(Beginning of Available data)

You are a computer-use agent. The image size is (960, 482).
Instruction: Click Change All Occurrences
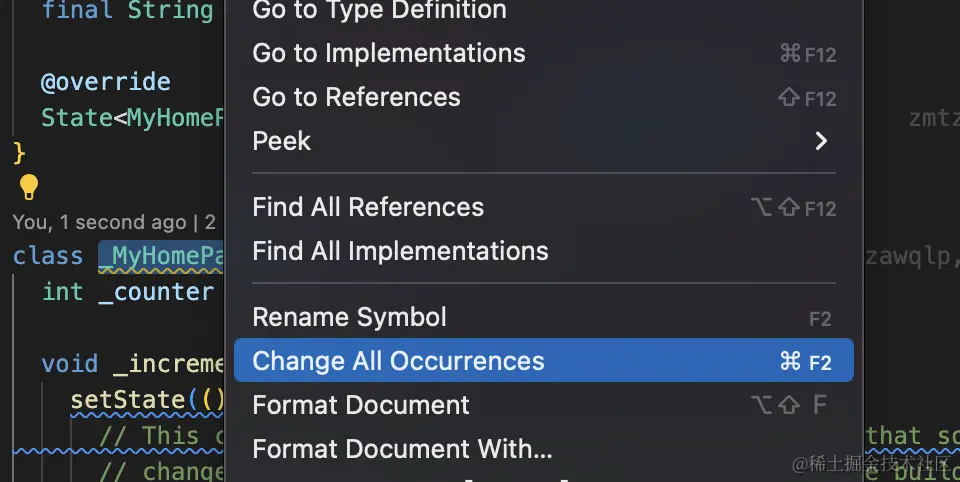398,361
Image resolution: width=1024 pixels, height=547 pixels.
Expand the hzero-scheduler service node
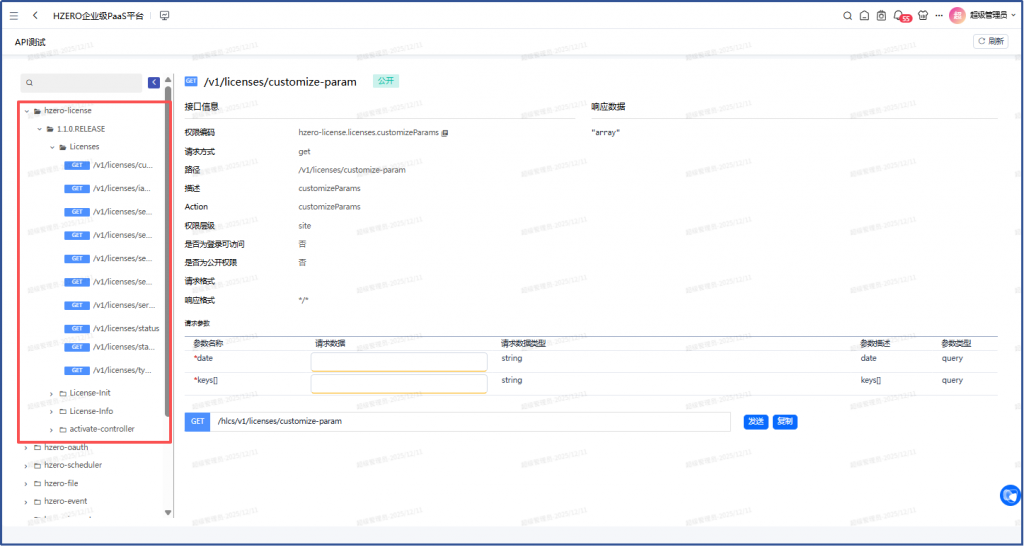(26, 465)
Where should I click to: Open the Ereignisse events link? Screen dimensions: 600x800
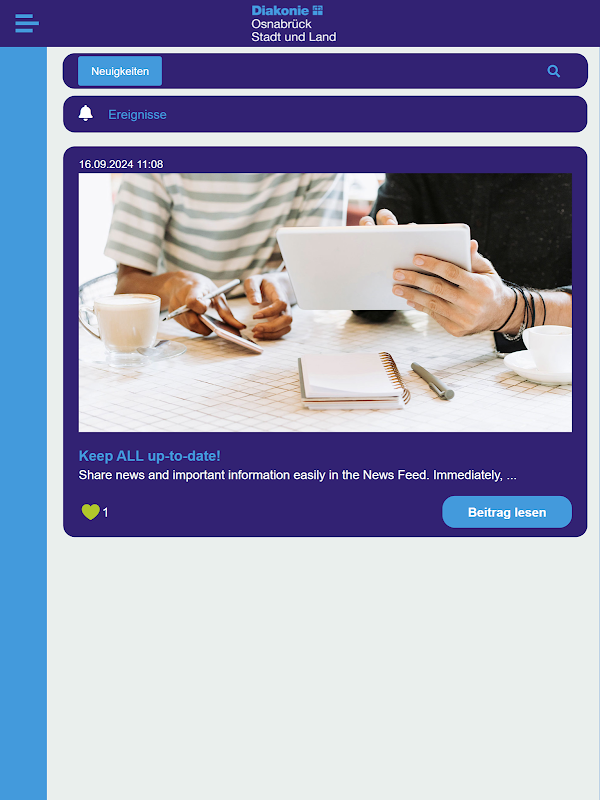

(End of Available data)

* [Your objective]: Everything in the entries except the pictures should be returned exactly as given.

* [Task output]:
You are a computer-use agent. The image size is (960, 482).
Instruction: Click Change All Occurrences
398,361
Image resolution: width=1024 pixels, height=547 pixels.
Expand the hzero-scheduler service node
(26, 465)
Where should I click to: Open the Ereignisse events link? Screen dimensions: 600x800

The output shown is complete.